Harold Bloom’s Stories and Poems Transcript

If you’ re looking for a book that will tone both your own and your children’s biceps and intellects, you’ll want to take a good long look at Harold Bloom’s new volume, Stories and Poems for Extremely Intelligent Children of All Ages. This may sound just a tad pretentious and elitist. And it is. Professor Bloom, the well-known literary critic, has given us a weighty collection of works by some famous, some obscure authors, from the Renaissance to around the 1920s, that a child might read — if that child were a lot like Harold Bloom and preferred, say, Thomas Love Peacock’s “The Song of the Four Winds” or the anonymous ballad, “The Lincolnshire Poacher” to Maurice Sendak’s “Chicken Soup with Rice,” or Dr.
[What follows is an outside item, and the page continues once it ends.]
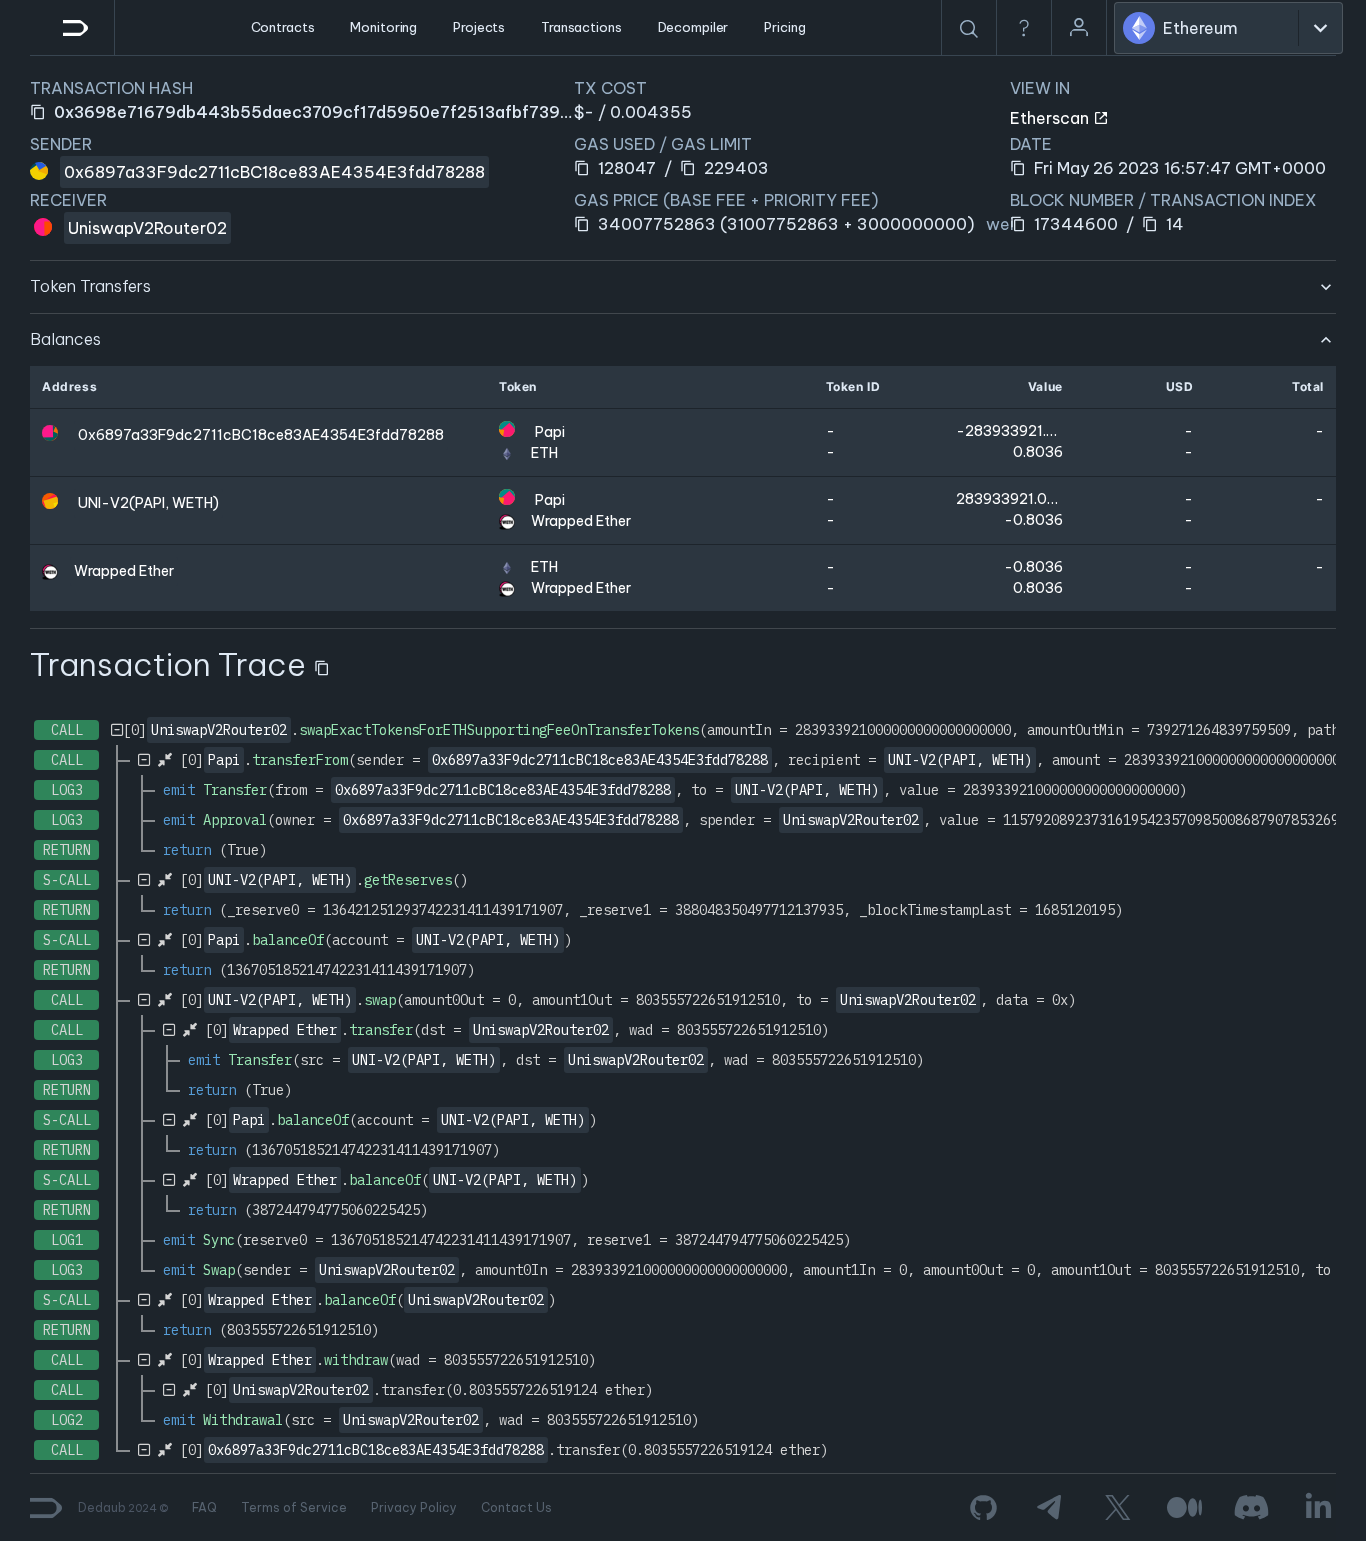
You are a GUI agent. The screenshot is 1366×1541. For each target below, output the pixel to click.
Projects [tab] (479, 27)
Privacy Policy (414, 1507)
Seuss’s The Lorax.

Professor Bloom is quite forthright in his denunciation of what he calls in his introduction to the book “the category of ‘Children’s Literature'” because, he writes, it is too often today (quote) “a mask for the dumbing down that is destroying our literary culture.” He goes on: ” Most of what is now commercially offered as children’s literature would be inadequate fare for any reader of any age at any time.” Now, that’s quite a sweeping generalization, and is certain to have a good number of contemporary writers of works for children of any age crying “foul.” Not that there isn’t something to be said for keeping many of the works of English and American literature, like those collected in this book, in print and thus available to children — works by G. K. Chesterton and John Clare, William Morris and Lafcadio Hearn, Catherine Sinclair and Elizabeth Barret Browning. To be sure, they are part of our literary heritage. But what Professor Bloom does not wish to acknowledge is that cultures, literary or otherwise, do not remain fixed forever; they’re complex, changing organisms — like the people who create them. Especially the young people, who will still be extremely intelligent even though they may not be reading Tennyson and Turgenyev. Which is why, of course, one also wants to have this volume around — so that these works, a little dusty from all their travels, can arrive, rapping at the doors of the imagination, patiently waiting to be heard, above the sound of the rap.